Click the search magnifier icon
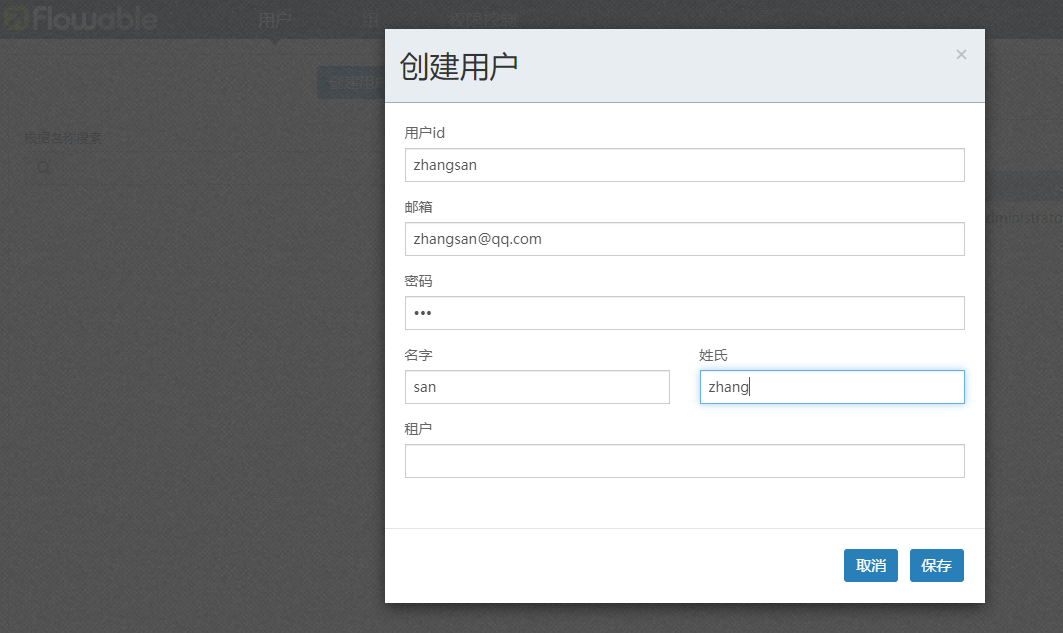click(44, 168)
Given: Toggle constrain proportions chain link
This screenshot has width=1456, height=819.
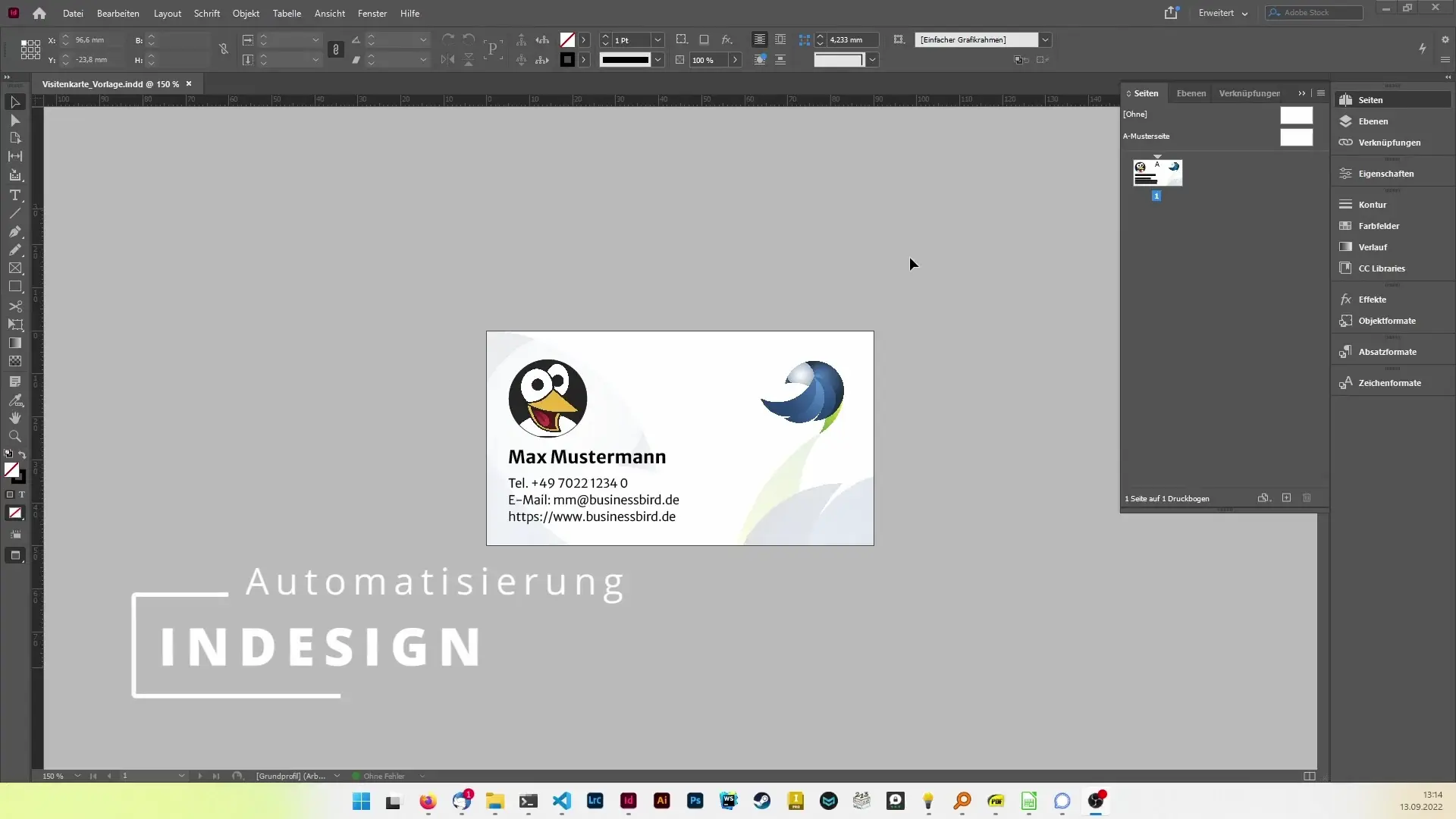Looking at the screenshot, I should click(x=224, y=49).
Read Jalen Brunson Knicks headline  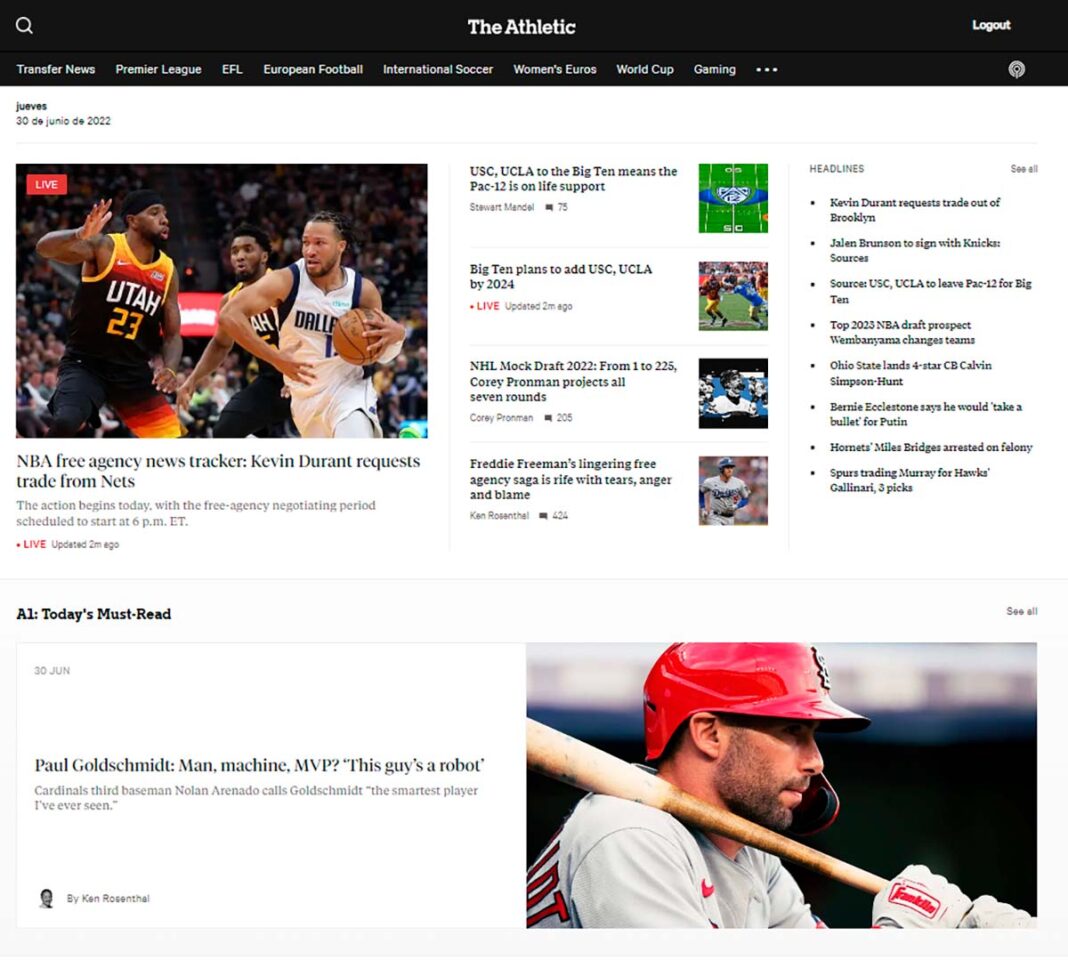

◆ YOUR TASK ◆
Could you recast the rows above as a Markdown table with the columns No. and Line, numbering each row and skipping blank lines? Leave the pictures out of your answer.

◆ FINISHED TASK ◆
| No. | Line |
|---|---|
| 1 | Click the search magnifier icon |
| 2 | click(44, 168) |
| 3 | Given: Toggle constrain proportions chain link |
| 4 | This screenshot has width=1456, height=819. |
| 5 | Looking at the screenshot, I should click(x=224, y=49). |
| 6 | Read Jalen Brunson Knicks headline   |